El buque médico Arca de la Ruta de la Seda se encuentra actualmente en una travesía por cerca de una docena de países y llegó el miércoles a aguas frente a la ciudad portuaria chilena de Valparaíso.
El Ministerio de Salud de Chile informó, a través de su oficina regional, que había estado revisando una solicitud presentada por medio de la cancillería a finales de 2025 para que el buque ofreciera atención médica a la población local, pero no otorgó la autorización.
“Determinamos que no es procedente autorizar el funcionamiento de este operativo sanitario en las instalaciones del buque”, señaló el Ministerio de Salud, haciendo referencia a un código sanitario local que restringe dichos servicios a profesionales acreditados en el país.

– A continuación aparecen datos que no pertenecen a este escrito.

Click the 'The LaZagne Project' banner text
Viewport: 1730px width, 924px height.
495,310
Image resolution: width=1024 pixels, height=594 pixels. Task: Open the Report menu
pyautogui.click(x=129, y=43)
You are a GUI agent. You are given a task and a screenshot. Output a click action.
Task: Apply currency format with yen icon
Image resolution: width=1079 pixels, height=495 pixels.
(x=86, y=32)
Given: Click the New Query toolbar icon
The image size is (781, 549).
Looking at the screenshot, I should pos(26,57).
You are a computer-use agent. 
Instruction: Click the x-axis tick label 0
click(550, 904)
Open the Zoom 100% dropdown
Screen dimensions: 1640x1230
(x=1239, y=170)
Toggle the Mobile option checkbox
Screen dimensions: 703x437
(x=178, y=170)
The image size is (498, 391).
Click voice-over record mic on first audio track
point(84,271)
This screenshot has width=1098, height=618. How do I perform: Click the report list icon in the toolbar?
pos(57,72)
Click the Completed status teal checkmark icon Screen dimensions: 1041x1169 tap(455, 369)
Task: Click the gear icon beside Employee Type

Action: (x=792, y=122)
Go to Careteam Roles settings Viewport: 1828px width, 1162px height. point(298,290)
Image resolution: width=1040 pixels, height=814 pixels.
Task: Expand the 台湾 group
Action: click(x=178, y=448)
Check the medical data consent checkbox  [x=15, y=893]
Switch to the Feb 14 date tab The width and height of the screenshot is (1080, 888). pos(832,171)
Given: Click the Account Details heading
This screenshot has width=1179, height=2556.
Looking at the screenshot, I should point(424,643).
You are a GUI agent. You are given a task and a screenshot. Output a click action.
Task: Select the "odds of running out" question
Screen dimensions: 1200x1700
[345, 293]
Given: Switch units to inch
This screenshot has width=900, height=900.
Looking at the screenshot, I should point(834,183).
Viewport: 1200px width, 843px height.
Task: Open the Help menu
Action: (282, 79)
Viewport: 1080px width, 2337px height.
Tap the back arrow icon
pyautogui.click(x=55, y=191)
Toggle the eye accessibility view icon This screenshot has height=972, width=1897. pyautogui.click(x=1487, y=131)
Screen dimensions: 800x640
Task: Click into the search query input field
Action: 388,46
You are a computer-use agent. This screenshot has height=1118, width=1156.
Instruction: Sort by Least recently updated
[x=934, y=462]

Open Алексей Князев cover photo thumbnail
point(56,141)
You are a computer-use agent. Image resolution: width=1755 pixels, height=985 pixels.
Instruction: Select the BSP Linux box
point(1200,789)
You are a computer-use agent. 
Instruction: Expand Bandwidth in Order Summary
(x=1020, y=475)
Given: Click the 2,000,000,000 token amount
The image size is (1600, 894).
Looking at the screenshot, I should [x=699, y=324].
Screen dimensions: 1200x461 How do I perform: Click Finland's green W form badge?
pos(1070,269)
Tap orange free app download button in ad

La embajada de China en Chile no respondió de inmediato a una solicitud de comentarios.
Chile ha estado lidiando con la presión de Washington respecto a sus vínculos con China. Estados Unidos afirmó que impondría restricciones de visa a tres funcionarios chilenos que, según alegó, comprometieron infraestructura crítica de telecomunicaciones y socavaron la seguridad regional.
El ministro de Relaciones Exteriores de Chile, Alberto van Klaveren, señaló que una propuesta de dos empresas chinas para construir un cable submarino que una a Chile con Hong Kong había preocupado a Estados Unidos, que considera que el proyecto podría representar una amenaza para la seguridad.
Funcionarios chilenos han indicado que el proyecto se encuentra en sus etapas iniciales y no ha sido confirmado.